Task to complete:
Would you retype every entry that follows without altering a word?

Given data:
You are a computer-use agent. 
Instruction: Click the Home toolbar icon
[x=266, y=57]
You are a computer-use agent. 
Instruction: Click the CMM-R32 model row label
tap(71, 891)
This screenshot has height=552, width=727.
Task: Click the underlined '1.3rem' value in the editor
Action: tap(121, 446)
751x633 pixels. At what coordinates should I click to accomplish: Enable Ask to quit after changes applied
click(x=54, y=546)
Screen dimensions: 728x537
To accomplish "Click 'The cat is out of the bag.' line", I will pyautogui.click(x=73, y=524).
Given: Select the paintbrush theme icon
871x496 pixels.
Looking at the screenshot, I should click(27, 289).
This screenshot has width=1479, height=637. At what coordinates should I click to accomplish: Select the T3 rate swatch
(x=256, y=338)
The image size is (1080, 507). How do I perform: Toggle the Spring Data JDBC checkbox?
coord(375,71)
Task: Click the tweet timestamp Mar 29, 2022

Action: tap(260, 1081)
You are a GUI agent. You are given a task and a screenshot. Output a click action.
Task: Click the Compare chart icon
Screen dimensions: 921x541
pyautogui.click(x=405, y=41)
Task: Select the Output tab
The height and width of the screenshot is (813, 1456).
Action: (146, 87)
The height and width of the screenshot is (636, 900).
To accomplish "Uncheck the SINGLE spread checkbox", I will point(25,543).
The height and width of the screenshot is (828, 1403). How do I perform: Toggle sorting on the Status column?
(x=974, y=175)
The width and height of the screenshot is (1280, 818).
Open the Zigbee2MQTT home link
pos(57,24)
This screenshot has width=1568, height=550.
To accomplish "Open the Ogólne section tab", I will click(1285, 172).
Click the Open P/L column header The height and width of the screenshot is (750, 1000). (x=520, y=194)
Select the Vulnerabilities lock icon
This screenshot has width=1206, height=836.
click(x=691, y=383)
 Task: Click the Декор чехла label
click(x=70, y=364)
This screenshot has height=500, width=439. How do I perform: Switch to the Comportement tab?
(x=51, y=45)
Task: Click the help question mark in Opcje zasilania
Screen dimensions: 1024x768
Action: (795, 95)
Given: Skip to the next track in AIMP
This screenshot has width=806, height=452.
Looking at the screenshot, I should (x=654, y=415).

Result of this exercise:
You are a computer-use agent. 
Instruction: Click the Home toolbar icon
[x=266, y=57]
You are a computer-use agent. 
Instruction: Click the CMM-R32 model row label
tap(71, 891)
This screenshot has height=552, width=727.
Task: Click the underlined '1.3rem' value in the editor
Action: tap(121, 446)
751x633 pixels. At what coordinates should I click to accomplish: Enable Ask to quit after changes applied
click(x=54, y=546)
Screen dimensions: 728x537
To accomplish "Click 'The cat is out of the bag.' line", I will pyautogui.click(x=73, y=524).
Given: Select the paintbrush theme icon
871x496 pixels.
Looking at the screenshot, I should click(27, 289).
This screenshot has width=1479, height=637. At what coordinates should I click to accomplish: Select the T3 rate swatch
(x=256, y=338)
The image size is (1080, 507). How do I perform: Toggle the Spring Data JDBC checkbox?
coord(375,71)
Task: Click the tweet timestamp Mar 29, 2022

Action: tap(260, 1081)
You are a GUI agent. You are given a task and a screenshot. Output a click action.
Task: Click the Compare chart icon
Screen dimensions: 921x541
pyautogui.click(x=405, y=41)
Task: Select the Output tab
The height and width of the screenshot is (813, 1456).
Action: (146, 87)
The height and width of the screenshot is (636, 900).
To accomplish "Uncheck the SINGLE spread checkbox", I will point(25,543).
The height and width of the screenshot is (828, 1403). How do I perform: Toggle sorting on the Status column?
(x=974, y=175)
The width and height of the screenshot is (1280, 818).
Open the Zigbee2MQTT home link
pos(57,24)
This screenshot has width=1568, height=550.
To accomplish "Open the Ogólne section tab", I will click(1285, 172).
Click the Open P/L column header The height and width of the screenshot is (750, 1000). (x=520, y=194)
Select the Vulnerabilities lock icon
This screenshot has width=1206, height=836.
click(x=691, y=383)
 Task: Click the Декор чехла label
click(x=70, y=364)
This screenshot has height=500, width=439. How do I perform: Switch to the Comportement tab?
(x=51, y=45)
Task: Click the help question mark in Opcje zasilania
Screen dimensions: 1024x768
Action: (795, 95)
Given: Skip to the next track in AIMP
This screenshot has width=806, height=452.
Looking at the screenshot, I should (x=654, y=415).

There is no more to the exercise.